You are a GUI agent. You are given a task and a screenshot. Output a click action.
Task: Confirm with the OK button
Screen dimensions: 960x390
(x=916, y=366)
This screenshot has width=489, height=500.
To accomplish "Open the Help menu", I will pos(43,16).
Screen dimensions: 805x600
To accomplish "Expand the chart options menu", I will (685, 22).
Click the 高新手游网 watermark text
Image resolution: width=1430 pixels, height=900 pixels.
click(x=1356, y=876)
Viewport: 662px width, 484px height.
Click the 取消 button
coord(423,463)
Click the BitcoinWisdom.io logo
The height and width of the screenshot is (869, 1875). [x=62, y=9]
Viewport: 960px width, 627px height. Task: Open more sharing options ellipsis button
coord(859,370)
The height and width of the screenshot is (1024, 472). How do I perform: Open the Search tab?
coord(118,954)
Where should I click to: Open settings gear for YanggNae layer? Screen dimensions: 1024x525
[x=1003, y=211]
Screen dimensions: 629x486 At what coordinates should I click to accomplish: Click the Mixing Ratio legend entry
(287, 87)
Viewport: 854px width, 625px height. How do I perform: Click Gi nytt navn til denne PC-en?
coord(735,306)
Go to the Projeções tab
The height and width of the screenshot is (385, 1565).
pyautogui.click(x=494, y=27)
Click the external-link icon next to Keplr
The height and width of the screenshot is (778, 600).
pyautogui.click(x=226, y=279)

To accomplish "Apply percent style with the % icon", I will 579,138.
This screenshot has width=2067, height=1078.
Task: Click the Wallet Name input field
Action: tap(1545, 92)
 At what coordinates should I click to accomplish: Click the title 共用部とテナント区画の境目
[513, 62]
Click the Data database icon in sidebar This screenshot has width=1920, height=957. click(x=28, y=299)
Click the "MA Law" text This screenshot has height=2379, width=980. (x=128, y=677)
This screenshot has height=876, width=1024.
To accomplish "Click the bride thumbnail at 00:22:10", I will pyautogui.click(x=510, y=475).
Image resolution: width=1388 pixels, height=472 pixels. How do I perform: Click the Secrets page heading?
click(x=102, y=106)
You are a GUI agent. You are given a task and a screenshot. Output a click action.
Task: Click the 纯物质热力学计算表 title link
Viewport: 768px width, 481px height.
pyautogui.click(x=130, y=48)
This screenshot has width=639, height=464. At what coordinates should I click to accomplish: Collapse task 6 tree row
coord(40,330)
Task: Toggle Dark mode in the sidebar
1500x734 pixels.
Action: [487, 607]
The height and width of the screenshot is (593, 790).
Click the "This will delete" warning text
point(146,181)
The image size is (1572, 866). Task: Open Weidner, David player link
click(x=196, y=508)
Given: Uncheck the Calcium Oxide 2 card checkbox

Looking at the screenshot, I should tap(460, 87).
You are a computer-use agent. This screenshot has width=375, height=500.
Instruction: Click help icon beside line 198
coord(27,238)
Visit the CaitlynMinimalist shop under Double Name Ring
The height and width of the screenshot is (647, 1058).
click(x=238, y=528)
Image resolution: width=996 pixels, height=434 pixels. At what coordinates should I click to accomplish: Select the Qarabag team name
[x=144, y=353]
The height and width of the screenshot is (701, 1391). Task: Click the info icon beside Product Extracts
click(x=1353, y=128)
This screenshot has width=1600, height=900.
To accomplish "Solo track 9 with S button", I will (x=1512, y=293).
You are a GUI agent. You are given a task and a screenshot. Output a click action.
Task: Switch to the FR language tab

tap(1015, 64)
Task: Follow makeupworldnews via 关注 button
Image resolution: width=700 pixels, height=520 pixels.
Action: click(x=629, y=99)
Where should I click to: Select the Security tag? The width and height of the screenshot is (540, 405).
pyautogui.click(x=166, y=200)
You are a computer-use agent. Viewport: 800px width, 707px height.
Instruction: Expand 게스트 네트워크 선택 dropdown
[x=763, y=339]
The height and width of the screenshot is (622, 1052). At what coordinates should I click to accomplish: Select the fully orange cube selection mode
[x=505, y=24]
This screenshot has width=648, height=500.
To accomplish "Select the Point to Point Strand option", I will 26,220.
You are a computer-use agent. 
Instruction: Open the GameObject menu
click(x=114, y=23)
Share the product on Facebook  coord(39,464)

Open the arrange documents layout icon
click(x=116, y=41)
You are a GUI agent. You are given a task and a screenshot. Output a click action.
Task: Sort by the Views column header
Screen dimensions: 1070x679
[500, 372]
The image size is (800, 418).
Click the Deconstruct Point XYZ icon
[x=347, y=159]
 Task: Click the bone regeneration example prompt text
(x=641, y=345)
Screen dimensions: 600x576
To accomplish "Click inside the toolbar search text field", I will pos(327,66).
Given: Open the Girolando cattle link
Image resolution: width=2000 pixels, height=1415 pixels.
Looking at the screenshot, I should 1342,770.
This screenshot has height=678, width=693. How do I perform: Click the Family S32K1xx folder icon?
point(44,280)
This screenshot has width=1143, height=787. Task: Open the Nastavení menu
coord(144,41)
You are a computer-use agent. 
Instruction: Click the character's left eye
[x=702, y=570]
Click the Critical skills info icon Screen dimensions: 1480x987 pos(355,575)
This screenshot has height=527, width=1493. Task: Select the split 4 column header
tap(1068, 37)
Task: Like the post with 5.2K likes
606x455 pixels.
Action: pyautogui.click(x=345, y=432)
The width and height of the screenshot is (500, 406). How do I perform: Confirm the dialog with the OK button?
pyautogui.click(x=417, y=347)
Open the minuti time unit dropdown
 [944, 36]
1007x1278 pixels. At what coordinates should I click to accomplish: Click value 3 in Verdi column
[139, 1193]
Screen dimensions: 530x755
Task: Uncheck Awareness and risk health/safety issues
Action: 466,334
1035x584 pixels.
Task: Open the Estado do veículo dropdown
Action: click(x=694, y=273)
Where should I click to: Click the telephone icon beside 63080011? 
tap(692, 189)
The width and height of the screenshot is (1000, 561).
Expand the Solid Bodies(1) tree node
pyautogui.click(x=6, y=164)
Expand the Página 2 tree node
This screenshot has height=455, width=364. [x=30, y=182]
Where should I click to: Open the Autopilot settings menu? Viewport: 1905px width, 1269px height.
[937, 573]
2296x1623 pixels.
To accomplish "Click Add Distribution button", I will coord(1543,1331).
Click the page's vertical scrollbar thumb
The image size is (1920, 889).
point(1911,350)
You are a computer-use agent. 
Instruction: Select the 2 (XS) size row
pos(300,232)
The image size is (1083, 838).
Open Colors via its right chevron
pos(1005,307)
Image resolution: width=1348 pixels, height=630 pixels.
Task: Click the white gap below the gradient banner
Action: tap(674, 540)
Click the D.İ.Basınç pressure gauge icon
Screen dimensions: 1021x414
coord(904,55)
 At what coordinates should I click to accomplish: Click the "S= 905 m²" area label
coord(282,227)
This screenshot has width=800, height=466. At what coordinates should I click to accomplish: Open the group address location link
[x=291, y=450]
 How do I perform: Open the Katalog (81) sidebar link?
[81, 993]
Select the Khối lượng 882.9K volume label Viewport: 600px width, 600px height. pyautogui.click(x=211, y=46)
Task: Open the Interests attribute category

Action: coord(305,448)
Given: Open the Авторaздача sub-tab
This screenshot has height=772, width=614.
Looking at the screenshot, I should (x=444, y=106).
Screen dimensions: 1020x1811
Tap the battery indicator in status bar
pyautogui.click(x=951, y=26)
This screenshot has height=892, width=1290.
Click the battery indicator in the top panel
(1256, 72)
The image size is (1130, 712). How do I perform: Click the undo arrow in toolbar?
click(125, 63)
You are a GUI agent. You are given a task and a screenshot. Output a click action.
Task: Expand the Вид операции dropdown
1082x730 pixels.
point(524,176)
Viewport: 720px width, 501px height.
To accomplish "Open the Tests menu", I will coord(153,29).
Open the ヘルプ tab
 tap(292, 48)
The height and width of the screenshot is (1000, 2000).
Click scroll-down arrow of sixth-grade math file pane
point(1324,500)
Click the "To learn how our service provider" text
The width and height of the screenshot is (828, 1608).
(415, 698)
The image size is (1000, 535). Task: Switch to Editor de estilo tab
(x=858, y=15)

WORK ITEM: Lines from the top of the data above through the line containing "Screen dimensions: 805x600" must be repeated exactly. All other lines stay out.

RESPONSE:
You are a GUI agent. You are given a task and a screenshot. Output a click action.
Task: Confirm with the OK button
Screen dimensions: 960x390
(x=916, y=366)
This screenshot has width=489, height=500.
To accomplish "Open the Help menu", I will pos(43,16).
Screen dimensions: 805x600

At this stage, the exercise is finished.